Items from a data source:
---*---
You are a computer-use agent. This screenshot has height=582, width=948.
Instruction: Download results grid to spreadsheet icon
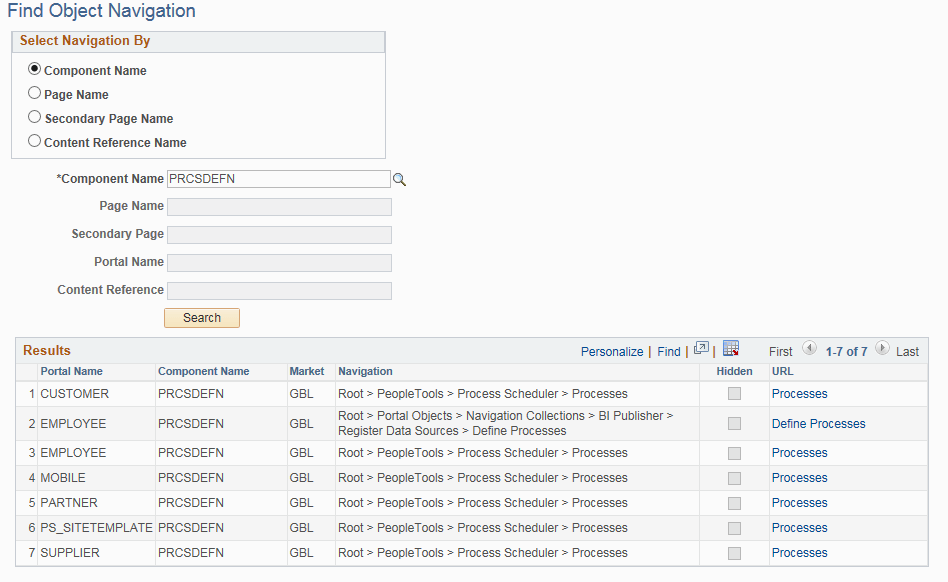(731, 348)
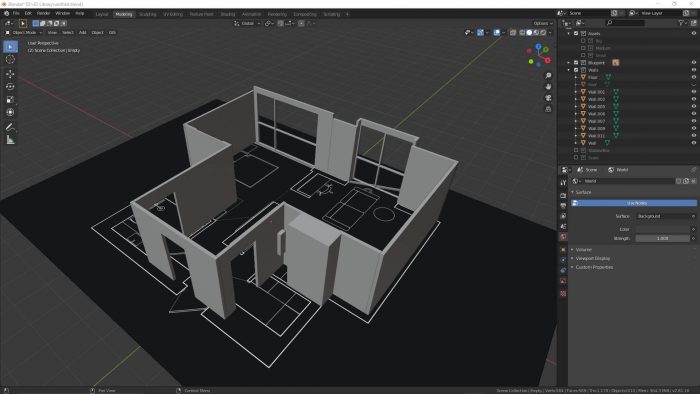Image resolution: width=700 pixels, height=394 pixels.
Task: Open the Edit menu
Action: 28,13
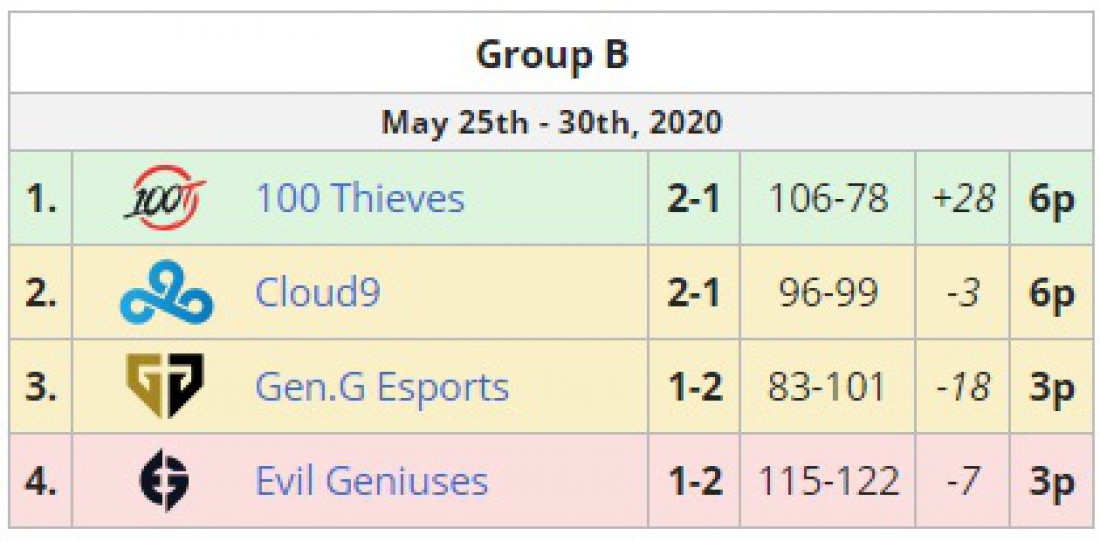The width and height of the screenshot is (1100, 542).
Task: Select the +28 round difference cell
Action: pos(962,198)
---*---
Requirement: Repeat all of the entries above exactly. Keep pictures out of it.

Written response:
You are a computer-use agent. This screenshot has height=582, width=948.
Instruction: Download results grid to spreadsheet icon
(731, 348)
Image resolution: width=700 pixels, height=394 pixels.
Task: Open the Edit menu
Action: 28,13
The width and height of the screenshot is (1100, 542).
Task: Select the +28 round difference cell
Action: pos(962,198)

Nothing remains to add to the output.